┌──

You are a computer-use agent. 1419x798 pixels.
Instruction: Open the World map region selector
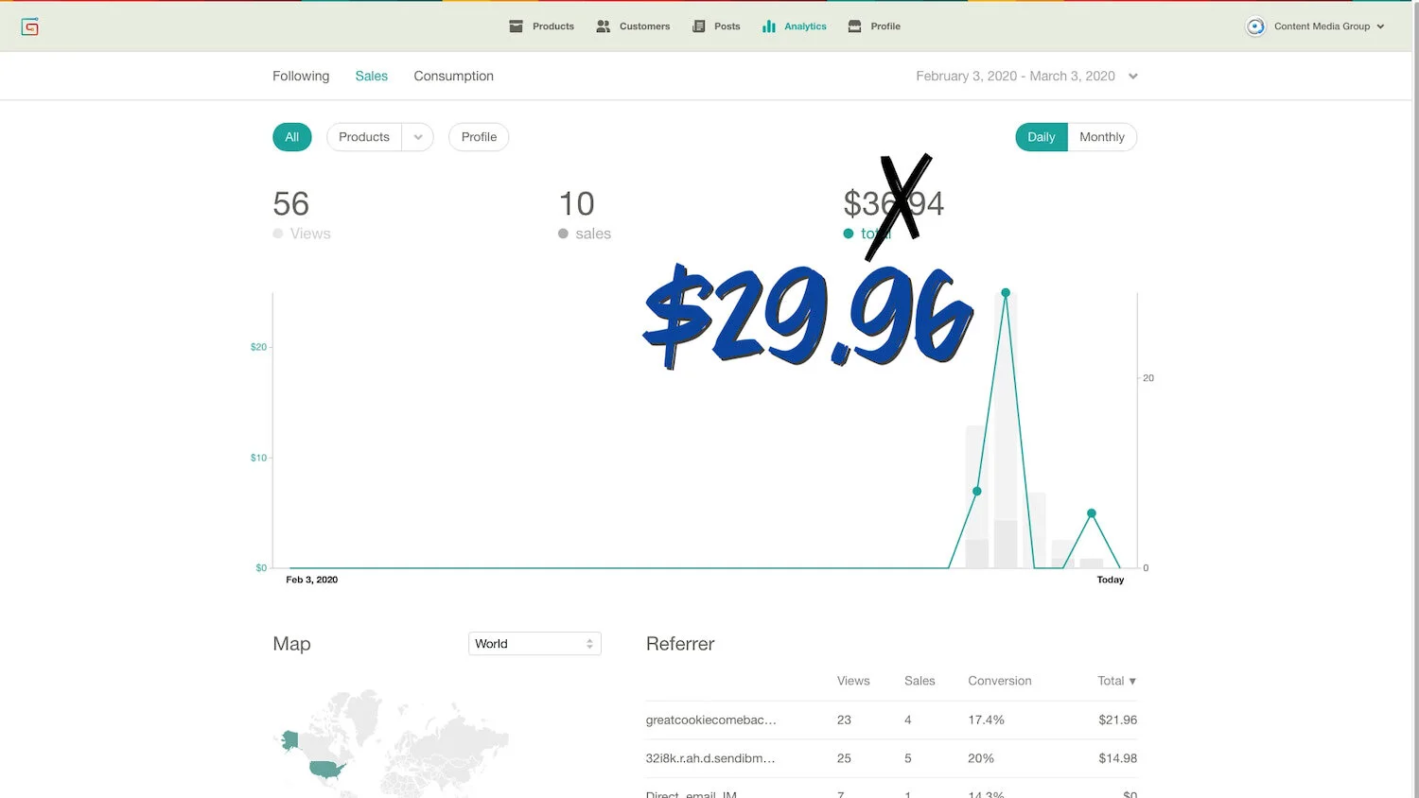tap(534, 643)
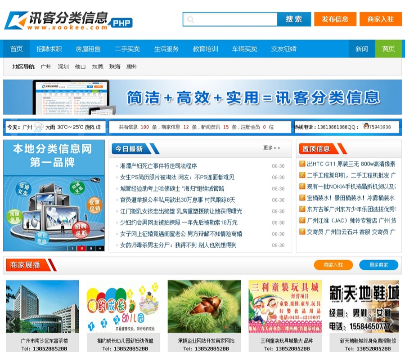Click the 讯客分类信息 site logo
Image resolution: width=405 pixels, height=352 pixels.
point(68,21)
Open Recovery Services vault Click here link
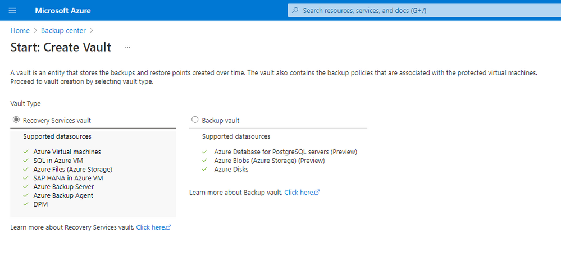Viewport: 561px width, 279px height. point(150,227)
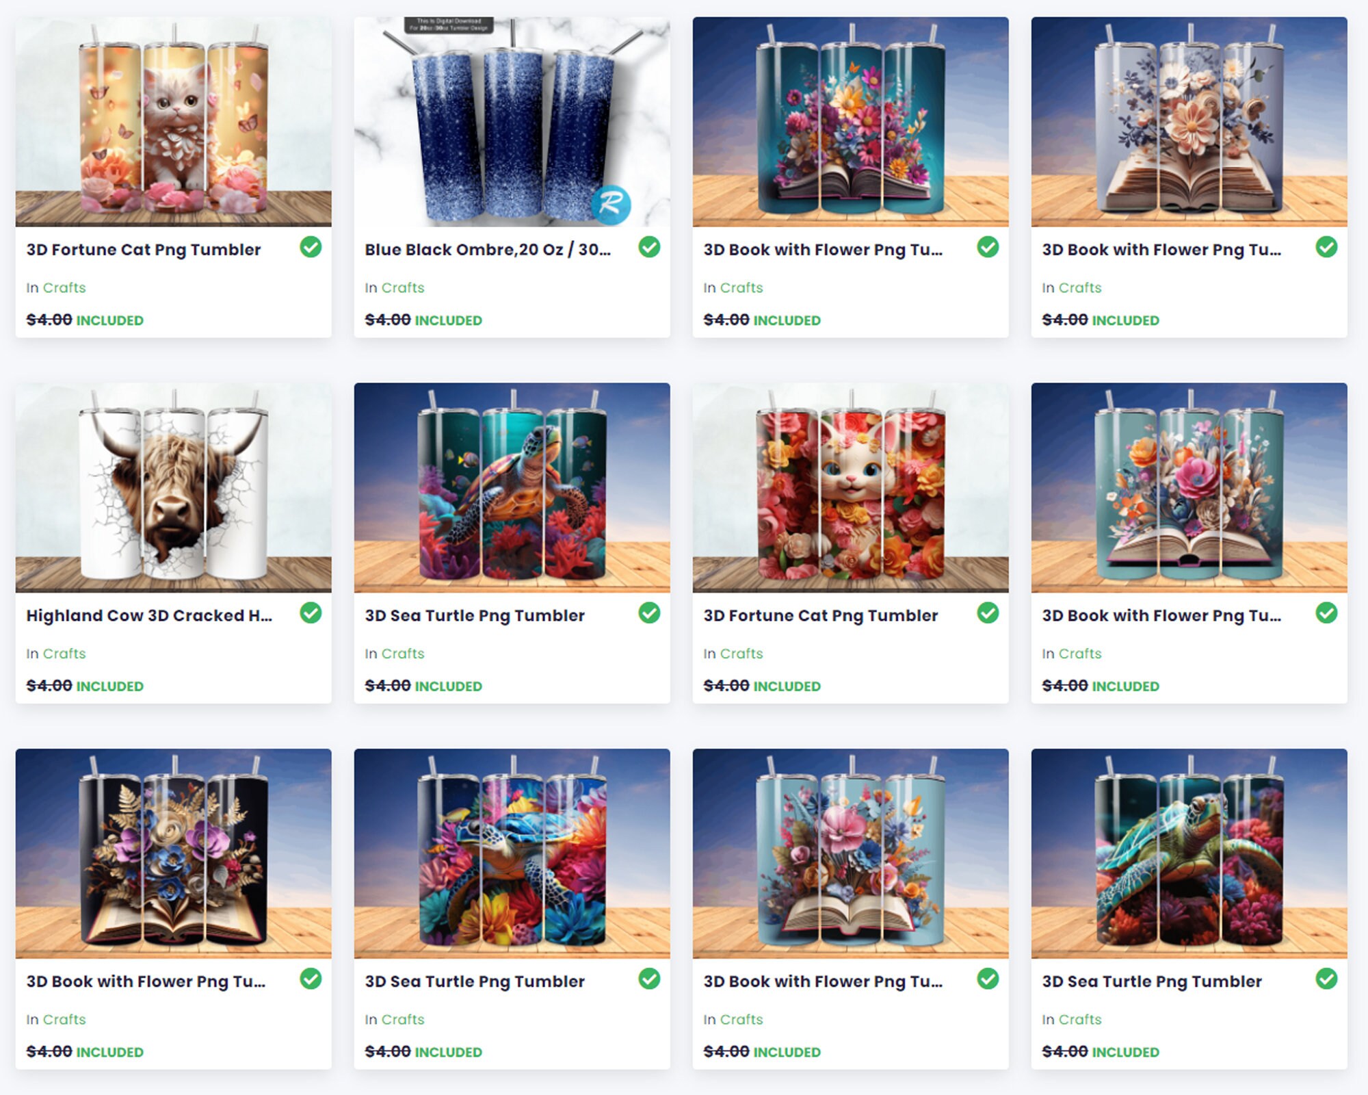Image resolution: width=1368 pixels, height=1095 pixels.
Task: Open green sea turtle tumbler thumbnail in last card
Action: coord(1189,853)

└──

Problem description: Give the complete material again, exactly as written. Do not include the pictures.

Answer section:
You are a computer-use agent. 1419x798 pixels.
Instruction: Open the World map region selector
tap(534, 643)
Click the 讯客分类信息 site logo
Image resolution: width=405 pixels, height=352 pixels.
point(68,21)
Open Recovery Services vault Click here link
Viewport: 561px width, 279px height. point(150,227)
Image resolution: width=1368 pixels, height=1095 pixels.
Task: Open green sea turtle tumbler thumbnail in last card
Action: coord(1189,853)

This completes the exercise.